The truth is, private life has no business being part of the workplace:


The problem is for many people, it’s no more comfortable dragging the whole kit and caboodle into the workplace than it is showing up every day on a relentless basis. Nor is it necessarily productive. Not everyone wants their romantic life, their politics, their values or their identity viewed by their colleagues as pertinent to their performance. For some people, a private life is actually best when it’s private.


As we have occasionally noted, in contradistinction to mega-TED-talker, Brene Brown, you should keep your vulnerability out of the workplace. It will give people the wrong idea:


Nobody is asking a line worker or customer service representative to add more personal vulnerability to the enterprise. For most gainfully employed people, it’s not work’s job to provide self-fulfillment or self-actualization. It’s to put food on the table.

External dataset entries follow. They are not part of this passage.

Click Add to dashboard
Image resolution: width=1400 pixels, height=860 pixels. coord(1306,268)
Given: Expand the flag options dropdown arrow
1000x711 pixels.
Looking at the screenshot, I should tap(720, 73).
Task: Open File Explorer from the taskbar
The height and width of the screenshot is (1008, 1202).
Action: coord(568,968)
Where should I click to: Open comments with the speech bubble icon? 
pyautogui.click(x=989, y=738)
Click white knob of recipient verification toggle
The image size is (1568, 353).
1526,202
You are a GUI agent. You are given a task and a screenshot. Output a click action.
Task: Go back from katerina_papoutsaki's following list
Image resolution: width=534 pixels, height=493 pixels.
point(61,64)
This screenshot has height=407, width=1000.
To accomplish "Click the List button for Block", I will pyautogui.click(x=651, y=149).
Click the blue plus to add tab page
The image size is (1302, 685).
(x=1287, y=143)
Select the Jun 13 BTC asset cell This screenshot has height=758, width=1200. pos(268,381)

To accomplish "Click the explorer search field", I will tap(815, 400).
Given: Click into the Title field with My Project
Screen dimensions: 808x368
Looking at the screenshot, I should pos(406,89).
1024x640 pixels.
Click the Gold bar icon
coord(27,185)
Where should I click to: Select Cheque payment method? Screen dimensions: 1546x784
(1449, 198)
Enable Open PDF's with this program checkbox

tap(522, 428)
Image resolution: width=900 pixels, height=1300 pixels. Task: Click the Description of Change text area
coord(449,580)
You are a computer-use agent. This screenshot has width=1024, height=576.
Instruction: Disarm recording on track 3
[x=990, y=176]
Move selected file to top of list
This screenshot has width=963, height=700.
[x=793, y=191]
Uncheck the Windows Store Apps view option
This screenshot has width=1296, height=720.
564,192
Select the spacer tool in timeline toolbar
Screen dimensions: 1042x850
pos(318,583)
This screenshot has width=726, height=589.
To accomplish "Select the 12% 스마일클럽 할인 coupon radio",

Obviously, the goal is to make work more like therapy. Would it not be better to make therapy more like work:


Nor is it fair to ask the workplace to deal with all your hopes, dreams and problems. “A lot of staff that work for me, they expect the organization to be all the things: a movement, OK, get out the vote, OK, healing, OK, take care of you when you’re sick, OK. It’s all the things,” an executive director for an advocacy organization recently told The Intercept. “Can you get your love and healing at home, please?”


2 comments:

  1. Sounds like a lot of hokey-pokey to me. Is that what it's all about?

    ReplyDelete
  2. And yet. In recent years, the “whole self” movement has gained momentum in part because it dovetails with fortified corporate diversity, equity and inclusion (D.E.I.) programs. Both purport to make employees feel comfortable expressing aspects of their identity in the workplace, even when irrelevant to the work at hand.

    Yes- this is a real thing. My employer actively promotes this. In practice it means that only the approved "whole-selves" are permitted and approved to be brought to work. If you are conservative and God forbid a Christian or Orthodox Jew, you don't bring that to work. In contrast the rainbow people are actively promoted, both figuraturely and literally.

    The truth is, private life has no business being part of the workplace:
    Most people are professional and follow this rule, but more and more we are told that sharing makes us better.